Saúde

Medo de pacientes deixa hospitais vazios em Santos

Muitas pessoas deixaram de procurar os hospitais por medo da Covid-19, porém isso pode agravar outras doenças

03 de julho de 2020 - 19:16

João Pedro Bezerra

Compartilhe

A Covid-19 trouxe pânico à grande parte da população, principalmente nos hospitais. Pacientes com os sintomas mais leves do vírus ou aqueles que sentem algum desconforto de outra doença estão ficando em casa, sem buscar atendimento médico.
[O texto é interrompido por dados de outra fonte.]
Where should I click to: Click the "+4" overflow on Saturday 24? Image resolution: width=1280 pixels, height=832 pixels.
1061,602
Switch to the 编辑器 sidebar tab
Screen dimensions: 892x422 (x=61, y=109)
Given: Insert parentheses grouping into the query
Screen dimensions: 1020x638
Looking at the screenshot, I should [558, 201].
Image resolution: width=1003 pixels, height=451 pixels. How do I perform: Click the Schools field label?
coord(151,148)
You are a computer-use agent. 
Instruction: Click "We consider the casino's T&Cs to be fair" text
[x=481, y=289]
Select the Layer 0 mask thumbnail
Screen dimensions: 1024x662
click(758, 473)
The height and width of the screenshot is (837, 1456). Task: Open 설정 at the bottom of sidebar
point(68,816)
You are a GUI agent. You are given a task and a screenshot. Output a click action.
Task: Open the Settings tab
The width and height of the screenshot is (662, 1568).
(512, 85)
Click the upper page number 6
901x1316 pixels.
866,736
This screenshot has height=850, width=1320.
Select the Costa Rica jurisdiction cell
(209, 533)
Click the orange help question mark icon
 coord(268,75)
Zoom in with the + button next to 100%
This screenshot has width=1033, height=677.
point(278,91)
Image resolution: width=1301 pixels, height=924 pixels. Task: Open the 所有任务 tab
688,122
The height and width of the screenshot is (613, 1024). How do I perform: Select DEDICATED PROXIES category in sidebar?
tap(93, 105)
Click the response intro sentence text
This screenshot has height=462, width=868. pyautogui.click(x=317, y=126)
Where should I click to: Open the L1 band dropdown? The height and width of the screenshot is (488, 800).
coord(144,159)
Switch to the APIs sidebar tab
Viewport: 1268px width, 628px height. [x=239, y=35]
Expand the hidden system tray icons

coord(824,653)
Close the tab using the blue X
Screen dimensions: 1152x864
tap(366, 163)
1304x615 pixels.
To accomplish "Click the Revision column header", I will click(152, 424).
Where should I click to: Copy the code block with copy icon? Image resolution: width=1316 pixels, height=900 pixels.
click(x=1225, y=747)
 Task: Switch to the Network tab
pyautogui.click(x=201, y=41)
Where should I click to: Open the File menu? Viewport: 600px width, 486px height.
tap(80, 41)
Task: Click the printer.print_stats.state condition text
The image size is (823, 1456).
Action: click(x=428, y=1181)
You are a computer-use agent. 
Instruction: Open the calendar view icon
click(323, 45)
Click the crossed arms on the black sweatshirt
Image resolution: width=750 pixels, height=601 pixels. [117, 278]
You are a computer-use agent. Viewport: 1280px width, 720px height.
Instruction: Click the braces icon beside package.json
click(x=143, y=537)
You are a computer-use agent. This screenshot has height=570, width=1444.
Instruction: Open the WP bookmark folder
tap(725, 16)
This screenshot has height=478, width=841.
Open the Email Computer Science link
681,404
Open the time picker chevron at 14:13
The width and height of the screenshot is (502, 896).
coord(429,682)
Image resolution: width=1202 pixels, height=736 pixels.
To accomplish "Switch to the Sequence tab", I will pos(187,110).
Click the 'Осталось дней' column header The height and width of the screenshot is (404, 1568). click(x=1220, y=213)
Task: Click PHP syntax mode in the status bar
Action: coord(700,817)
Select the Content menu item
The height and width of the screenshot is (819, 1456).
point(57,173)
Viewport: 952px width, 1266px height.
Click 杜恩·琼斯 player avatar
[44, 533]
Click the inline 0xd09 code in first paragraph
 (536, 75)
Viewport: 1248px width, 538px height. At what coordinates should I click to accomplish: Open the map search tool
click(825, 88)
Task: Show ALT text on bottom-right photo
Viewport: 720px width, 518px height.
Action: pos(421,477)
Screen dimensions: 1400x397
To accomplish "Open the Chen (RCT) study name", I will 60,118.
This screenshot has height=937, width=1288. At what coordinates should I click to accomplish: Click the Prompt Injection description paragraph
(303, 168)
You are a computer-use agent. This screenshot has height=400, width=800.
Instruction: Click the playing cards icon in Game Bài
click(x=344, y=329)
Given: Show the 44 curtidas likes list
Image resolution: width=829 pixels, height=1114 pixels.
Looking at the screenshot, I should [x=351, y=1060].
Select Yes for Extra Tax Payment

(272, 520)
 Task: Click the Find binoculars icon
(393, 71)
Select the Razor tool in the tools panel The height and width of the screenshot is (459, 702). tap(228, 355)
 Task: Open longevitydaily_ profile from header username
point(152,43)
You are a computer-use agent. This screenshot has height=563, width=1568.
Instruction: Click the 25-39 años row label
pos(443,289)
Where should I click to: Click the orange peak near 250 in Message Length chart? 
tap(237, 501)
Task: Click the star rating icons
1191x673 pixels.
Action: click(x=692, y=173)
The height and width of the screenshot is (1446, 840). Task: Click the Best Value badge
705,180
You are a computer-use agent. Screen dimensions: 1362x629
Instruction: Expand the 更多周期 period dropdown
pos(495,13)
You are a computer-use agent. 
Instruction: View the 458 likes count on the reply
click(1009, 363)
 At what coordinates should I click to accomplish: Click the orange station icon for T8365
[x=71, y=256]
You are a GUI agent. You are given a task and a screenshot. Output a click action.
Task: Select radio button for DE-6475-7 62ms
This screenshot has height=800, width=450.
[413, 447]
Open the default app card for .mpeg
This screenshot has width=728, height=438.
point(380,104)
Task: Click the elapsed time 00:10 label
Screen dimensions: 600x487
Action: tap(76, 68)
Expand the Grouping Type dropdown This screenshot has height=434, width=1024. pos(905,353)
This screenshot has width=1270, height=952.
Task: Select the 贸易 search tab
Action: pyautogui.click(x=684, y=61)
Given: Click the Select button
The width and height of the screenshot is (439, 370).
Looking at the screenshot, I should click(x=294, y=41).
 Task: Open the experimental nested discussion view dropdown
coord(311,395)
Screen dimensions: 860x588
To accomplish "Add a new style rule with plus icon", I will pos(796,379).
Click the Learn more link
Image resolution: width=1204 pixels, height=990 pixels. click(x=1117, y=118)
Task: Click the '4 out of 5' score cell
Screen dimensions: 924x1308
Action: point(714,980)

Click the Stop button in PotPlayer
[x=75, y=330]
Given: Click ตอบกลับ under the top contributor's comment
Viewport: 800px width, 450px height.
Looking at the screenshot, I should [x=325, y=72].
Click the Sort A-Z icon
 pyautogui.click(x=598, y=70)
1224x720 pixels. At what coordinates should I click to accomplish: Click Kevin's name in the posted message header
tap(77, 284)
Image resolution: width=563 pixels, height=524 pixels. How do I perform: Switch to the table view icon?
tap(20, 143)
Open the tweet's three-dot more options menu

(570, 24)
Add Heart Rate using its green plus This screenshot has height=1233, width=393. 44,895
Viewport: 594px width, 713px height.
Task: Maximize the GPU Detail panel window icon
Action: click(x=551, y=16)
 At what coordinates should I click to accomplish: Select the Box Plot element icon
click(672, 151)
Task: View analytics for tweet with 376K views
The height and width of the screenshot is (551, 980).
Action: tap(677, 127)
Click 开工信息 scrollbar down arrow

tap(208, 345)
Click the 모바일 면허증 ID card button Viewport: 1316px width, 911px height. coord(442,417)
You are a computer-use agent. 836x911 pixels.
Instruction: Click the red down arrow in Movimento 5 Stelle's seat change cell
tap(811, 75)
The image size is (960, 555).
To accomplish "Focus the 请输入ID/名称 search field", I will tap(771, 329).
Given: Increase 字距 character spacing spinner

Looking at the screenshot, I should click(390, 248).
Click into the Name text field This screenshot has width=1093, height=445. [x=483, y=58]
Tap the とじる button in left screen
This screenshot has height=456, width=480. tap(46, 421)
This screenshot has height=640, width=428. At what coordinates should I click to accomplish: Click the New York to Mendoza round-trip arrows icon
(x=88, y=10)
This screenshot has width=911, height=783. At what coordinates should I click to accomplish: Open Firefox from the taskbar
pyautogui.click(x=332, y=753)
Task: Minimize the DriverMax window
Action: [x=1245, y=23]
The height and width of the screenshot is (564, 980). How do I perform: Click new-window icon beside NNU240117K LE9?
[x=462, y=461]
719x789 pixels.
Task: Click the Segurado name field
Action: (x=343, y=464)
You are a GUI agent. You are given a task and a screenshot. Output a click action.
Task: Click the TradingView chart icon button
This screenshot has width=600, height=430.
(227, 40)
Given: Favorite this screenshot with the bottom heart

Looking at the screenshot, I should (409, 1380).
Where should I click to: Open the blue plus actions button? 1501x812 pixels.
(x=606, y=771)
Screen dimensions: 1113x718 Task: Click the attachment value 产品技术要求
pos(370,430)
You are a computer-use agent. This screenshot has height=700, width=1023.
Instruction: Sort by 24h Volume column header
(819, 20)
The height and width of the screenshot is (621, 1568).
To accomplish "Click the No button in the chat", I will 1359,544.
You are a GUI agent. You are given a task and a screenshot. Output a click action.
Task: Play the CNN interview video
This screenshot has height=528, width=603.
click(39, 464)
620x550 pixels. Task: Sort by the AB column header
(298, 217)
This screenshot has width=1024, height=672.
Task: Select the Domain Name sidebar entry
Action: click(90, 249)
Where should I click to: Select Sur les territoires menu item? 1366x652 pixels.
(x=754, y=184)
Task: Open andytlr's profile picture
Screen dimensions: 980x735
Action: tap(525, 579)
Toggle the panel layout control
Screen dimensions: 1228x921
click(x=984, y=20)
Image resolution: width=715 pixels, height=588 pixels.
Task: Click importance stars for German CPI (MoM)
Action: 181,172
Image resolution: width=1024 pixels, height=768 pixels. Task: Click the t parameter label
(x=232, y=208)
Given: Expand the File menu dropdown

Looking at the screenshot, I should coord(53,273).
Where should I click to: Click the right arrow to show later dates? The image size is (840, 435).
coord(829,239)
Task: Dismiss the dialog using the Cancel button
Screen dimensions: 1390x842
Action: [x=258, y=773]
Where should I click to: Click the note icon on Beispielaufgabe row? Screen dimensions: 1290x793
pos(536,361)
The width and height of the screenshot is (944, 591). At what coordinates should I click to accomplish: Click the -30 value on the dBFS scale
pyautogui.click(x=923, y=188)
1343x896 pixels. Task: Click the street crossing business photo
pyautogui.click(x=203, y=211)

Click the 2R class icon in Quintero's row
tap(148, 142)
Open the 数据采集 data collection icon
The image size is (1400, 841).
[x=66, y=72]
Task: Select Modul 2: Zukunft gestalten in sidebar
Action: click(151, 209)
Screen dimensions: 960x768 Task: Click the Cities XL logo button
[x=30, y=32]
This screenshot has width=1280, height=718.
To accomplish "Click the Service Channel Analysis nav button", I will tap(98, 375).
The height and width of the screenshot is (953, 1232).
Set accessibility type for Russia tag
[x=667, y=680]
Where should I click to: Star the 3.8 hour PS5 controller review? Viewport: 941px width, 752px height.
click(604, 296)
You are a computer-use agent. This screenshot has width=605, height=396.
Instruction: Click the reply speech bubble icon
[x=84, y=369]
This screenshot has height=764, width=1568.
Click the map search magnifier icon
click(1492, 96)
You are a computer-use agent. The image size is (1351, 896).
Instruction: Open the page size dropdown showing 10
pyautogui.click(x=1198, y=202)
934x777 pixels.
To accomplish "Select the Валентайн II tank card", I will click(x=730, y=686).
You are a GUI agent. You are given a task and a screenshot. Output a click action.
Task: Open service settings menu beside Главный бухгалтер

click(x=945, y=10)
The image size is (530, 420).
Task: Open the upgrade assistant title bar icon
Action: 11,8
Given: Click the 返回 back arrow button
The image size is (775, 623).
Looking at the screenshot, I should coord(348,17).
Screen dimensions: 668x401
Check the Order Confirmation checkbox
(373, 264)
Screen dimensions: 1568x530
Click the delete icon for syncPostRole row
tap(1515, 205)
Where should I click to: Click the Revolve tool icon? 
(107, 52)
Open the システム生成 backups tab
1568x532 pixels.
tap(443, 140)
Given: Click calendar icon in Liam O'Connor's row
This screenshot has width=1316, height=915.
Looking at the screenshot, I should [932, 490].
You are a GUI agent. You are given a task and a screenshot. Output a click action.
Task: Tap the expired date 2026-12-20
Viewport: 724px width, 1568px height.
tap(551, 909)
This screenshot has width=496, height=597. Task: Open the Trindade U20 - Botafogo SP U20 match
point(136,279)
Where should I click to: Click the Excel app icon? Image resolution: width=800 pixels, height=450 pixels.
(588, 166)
Apesar dos riscos oferecidos pela pandemia, outras doenças não podem ser deixadas de lado. Segundo dados do Portal de Transparência dos Cartórios, de 16 de março (início da quarentena estabelecida pelos governadores dos estados) até 31 de maio, houve um aumento de 31% no número de óbitos por doenças cardiovasculares em relação ao mesmo período do ano passado.

Em entrevista à Agência Brasil, o presidente da Sociedade Brasileira de Hemodinâmica e Cardiologia Intervencionista, Ricardo Costa, ressaltou o agravamento do número de óbitos pela doença “Estamos vivendo uma situação preocupante. A mortalidade pode estar sendo aumentada pelo não tratamento ou pelo diagnóstico muito retardado e também pela não procura dos indivíduos infartados por um atendimento de maneira adequada”.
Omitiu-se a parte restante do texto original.